Choć sądząc po jego aparycji, może się wydawać, że Pete Davidson nadal przechodzi młodzieńczy bunt, to w rzeczywistości wytrawny z niego amant. W zaledwie kilka lat gwiazdor Saturday Night Life zdołał zawrócić w głowie najbardziej adorowanym kobietom światowego show biznesu: Arianie Grande, Kate Beckinsale, Cindy Crawford, a ostatnio też i Kai Gerber. Wygląda na to, że to zaszczytne grono właśnie powiększyło się o kolejną topową celebrytkę. Jak donoszą zachodnie media, Davidson spotyka się od jakiegoś czasu z młodziutką Phoebe Dynevor, znaną lepiej jako Daphne Bridgerton z hitu Netfliksa Bridgertonowie.
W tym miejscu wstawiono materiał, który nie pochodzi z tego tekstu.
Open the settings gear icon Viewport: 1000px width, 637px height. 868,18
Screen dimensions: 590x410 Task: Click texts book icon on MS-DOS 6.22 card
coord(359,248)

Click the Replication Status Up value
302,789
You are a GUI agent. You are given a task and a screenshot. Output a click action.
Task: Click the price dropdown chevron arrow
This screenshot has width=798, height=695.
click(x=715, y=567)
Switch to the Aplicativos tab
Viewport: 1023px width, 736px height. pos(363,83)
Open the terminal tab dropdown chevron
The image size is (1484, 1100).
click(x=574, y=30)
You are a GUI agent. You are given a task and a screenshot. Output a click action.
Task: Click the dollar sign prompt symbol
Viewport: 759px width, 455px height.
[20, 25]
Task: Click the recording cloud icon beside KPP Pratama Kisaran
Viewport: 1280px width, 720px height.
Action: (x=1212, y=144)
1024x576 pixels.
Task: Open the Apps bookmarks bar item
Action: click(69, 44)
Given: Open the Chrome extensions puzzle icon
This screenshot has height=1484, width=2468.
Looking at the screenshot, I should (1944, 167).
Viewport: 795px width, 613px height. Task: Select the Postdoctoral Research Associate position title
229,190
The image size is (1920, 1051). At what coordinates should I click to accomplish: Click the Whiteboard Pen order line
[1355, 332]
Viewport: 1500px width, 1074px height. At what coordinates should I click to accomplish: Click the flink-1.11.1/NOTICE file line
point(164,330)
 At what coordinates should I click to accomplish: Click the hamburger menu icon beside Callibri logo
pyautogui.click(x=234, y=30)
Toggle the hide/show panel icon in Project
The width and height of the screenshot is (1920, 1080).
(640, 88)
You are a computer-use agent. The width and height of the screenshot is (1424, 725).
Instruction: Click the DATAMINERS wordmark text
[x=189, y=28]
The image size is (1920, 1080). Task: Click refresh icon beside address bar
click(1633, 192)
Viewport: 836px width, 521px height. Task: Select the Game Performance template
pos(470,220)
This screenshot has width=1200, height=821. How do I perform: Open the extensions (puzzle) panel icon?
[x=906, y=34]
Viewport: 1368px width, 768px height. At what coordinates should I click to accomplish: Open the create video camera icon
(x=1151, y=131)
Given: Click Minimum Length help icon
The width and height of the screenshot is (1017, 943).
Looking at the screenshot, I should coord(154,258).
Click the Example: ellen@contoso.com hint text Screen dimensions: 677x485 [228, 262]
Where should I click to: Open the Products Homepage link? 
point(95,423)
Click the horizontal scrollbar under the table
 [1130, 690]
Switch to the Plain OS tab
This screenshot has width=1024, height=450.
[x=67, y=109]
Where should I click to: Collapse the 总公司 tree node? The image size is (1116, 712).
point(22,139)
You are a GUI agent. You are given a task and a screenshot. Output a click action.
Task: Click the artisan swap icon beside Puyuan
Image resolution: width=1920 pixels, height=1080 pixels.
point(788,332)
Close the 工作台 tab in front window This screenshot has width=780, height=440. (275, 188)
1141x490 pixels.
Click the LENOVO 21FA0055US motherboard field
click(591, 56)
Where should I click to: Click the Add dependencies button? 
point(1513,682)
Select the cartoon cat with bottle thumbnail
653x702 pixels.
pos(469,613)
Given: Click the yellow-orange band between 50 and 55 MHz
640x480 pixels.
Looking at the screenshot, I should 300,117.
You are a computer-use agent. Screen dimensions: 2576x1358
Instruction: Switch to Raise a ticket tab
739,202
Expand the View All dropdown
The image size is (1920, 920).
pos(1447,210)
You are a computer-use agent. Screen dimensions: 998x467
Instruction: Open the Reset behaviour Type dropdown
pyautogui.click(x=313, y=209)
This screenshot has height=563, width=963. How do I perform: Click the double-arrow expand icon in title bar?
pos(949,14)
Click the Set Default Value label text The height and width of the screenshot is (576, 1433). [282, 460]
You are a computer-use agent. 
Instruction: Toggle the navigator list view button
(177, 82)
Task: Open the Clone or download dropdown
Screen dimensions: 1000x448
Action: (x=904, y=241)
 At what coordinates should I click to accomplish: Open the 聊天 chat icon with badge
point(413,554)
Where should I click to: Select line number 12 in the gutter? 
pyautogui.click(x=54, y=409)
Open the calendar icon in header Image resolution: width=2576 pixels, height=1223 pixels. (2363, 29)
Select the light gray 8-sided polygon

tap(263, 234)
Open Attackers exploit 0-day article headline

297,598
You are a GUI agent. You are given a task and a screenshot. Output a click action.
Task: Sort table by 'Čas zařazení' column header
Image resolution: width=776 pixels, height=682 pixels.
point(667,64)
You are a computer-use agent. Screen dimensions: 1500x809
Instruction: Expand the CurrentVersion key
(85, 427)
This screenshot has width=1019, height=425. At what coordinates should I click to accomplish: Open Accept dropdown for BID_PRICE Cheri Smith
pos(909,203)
Na ten moment zakochani muszą utrzymywać relację na dystans. Pete Davidson jest uwiązany do nagrań SNL w Nowym Jorku, natomiast Phoebe zostanie w Anglii praktycznie do końca roku, ponieważ niedługo rozpoczynają się zdjęcia do drugiego sezonu Bridgertonów. Jak informuje portal Page Six, coś musi być jednak na rzeczy. 27-latek notorycznie przylatuje do spokojnych, angielskich wsi, aby chociaż na chwilę pobyć ze swoją nową sympatią.
Już w marcu spekulowało się o tym, że celebrytów do siebie ciągnie, po tym jak widziano ich razem po obu stronach Atlantyku - w Wielkiej Brytanii i w Stanach Zjednoczonych. Podczas pobytu we wsi Caverswall w hrabstwie Staffordshire przyłapano ich nawet na publicznym migdaleniu się.
Przypomnijmy: "Bridgertonowie" BEZ Regé-Jean Page'a! Netflix ogłosił koniec przygody księcia Hastings
Wyglądało to tak, jakby byli w związku. Chyba są ze sobą szczęśliwi - ujawniła w rozmowie z Page Six Tilly Wagg, nastoletnia mieszkanka Caverswall. - Przeszli obok mojego domu, od razu go rozpoznałam. Nie przypominałam sobie, żadnych wiadomości na temat jego romansu z Phoebe, więc zaraz gdy ich zobaczyłam, pomyślałam, że to coś świeżego.
Sądzicie, że ta dwójka ma szansę zbudować trwałą relację?